Replacing the low-capacity carbon-host anodes in LIBs and SIBs with metallic lithium or sodium anodes can increase the gravimetric energy densities of these devices by at least one order of magnitude. However, such metallic anodes are susceptible to dendrite growth and internal short-circuiting, which can be extremely hazardous where flammable organic liquid electrolytes are used. There is, therefore, a need to develop safe, high-energy-density lithium and sodium batteries without sacrificing rate performance, cycle life, or production costs. Although solid polymer electrolytes (SPEs) have been shown to address the safety challenges of alkali metal anodes by eliminating the flammable organic liquid electrolytes and dendrite growth,2 the poor room-temperature ionic conductivity (<10−5 S cm−1), high impedance of the polymer/electrode interface, and limited electrochemical stability of SPEs have largely hindered their commercial implementation.3
Alternatively, gel-polymer electrolytes (GPEs) are capable of providing key advantages of both SPEs and liquid electrolytes, including acceptable ionic conductivities (>10−4 at room temperature), good wettability by an alkali-metal anode, retention of intimate interfacial contact with both cathode and anode, and suppression of dendrite growth. However, homogeneous GPEs in which the polymer–salt system is dissolved in a plasticizer, an ionic liquid, and/or an organic solvent suffer from a poor mechanical integrity, thermal instability, and electrolyte leakage compared to SPEs. Furthermore, since most of the lithium/sodium solvation in homogeneous GPEs takes place at the polymer chains rather than in the carbonate solvents,4 and the room-temperature ionic conduction occurs in the swollen gelled phase,2 GPEs possess lower ionic conductivity compare to liquid electrolytes. In general, GPEs utilizing either a polymer host with a lower glass transition temperature or larger fraction of liquid phase can improve the ionic conductivity of GPEs; however, both changes are at the expense of mechanical integrity, flexibility, and thermal stability. Therefore, GPEs with poor mechanical strength are significantly more prone to internal short-circuiting (via dendrites) compared to traditional liquid electrolytes with a Celgard separator. There are ongoing attempts to overcome the trade-offs between the mechanical integrity and ionic conductivity of GPEs via “hard-soft” strategies that employ polymer–nanofiller composites, block copolymers, polymer blends, and cross-linked polymers.2,5,6
In heterogeneous GPEs, a porous, self-standing, and electrolyte-insoluble polymer host is used to immobilize a liquid electrolyte inside polymer cavities. These membranes benefit from the high mechanical strength and the flexibility of a porous polymer host and the high ionic conductivity of a liquid electrolyte within the interconnected pores. However, the performance of these GPEs is significantly impacted by their pore size, wettability, porosity, and overall interconnectivity of the pores. For example, membranes with large pore sizes tend to suffer from continuous electrolyte leakage at the electrode/electrolyte interface during cycling, bringing about all the issues associated with liquid-electrolyte/anode interfaces (e.g. continuous electrolyte decomposition) in addition to the possibility of dendrite penetration through the large pores. Alternatively, small pore sizes are more prone to be shut down at an elevated temperature and/or by a polymer swelling in liquid electrolytes, which results in high polarization of the cell potential.

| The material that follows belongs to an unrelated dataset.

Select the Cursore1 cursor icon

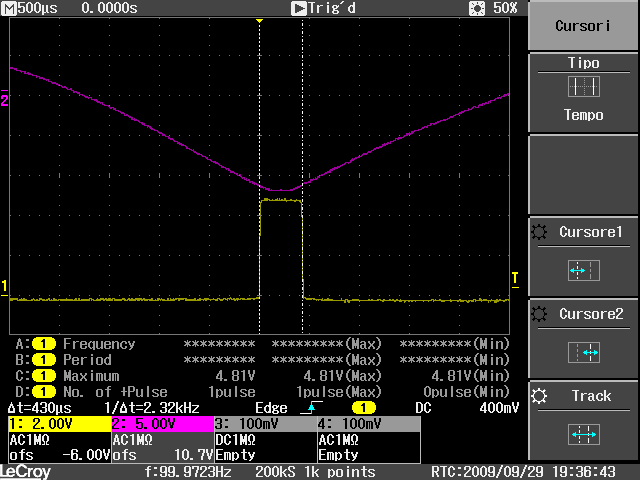point(582,270)
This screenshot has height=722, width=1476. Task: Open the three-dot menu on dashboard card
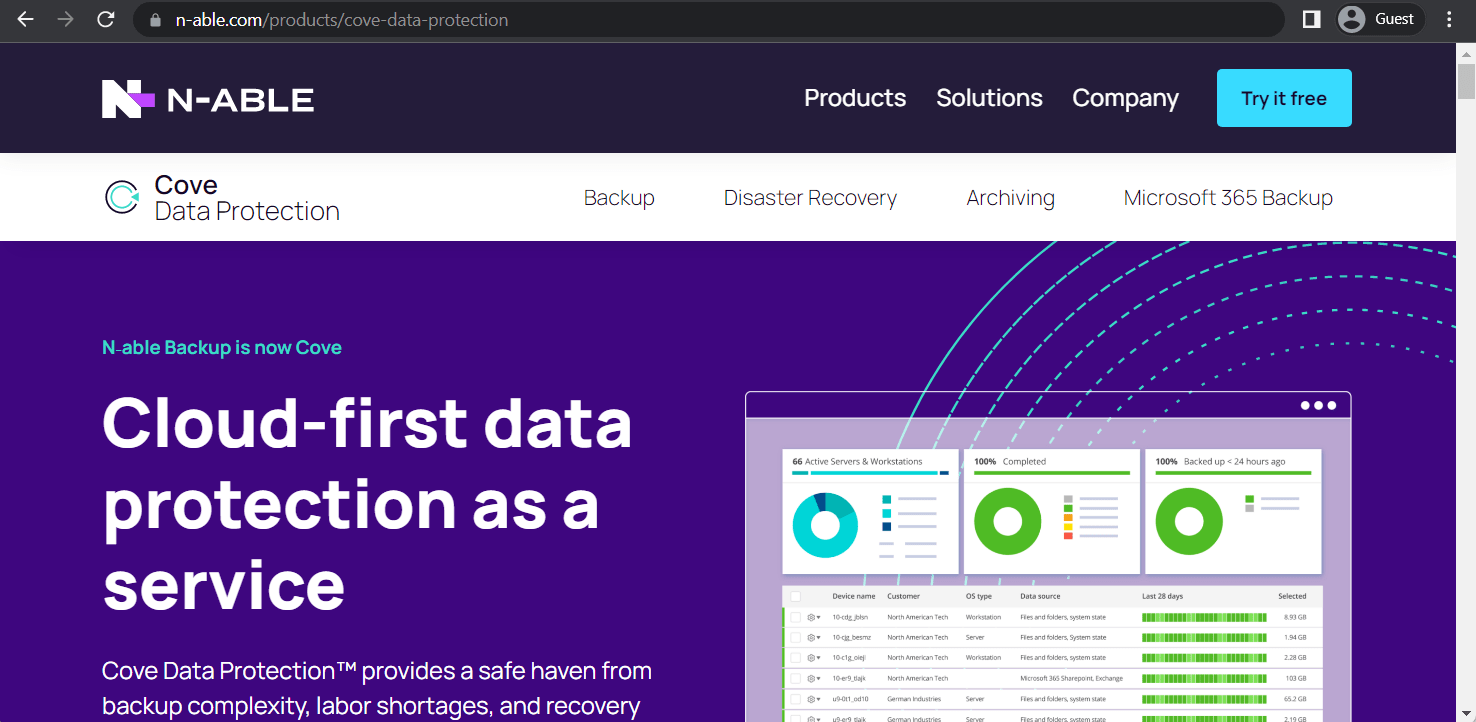pos(1319,405)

Porous polymers are classified as microporous (pore size < 2 nm), mesoporous (2 nm < pore size < 50 nm), and macroporous (pore size > 50 nm) materials.7 Microporous polymer candidates having smaller pores and higher porosity can uptake a large quantity of liquid electrolyte, while providing minimum electrolyte leakage, and retain the ability to suppress dendrite formation and growth due to their small pore size. Recently, microporous hyper-crosslinked polymers (HCPs) have received significant attention (being employed for gas storage, separation, CO2 capture, catalysis, drug delivery, and sensing) thanks to their economic and facile synthesis that can utilize a variety of aromatic monomers.8,9 Nevertheless, the high degree of cross-linking in HCPs results in powder-based polymers that are inflexible and insoluble. Therefore, the intrinsic properties of HCPs hinder their application in systems where both mechanical integrity and polymer flexibility are desired.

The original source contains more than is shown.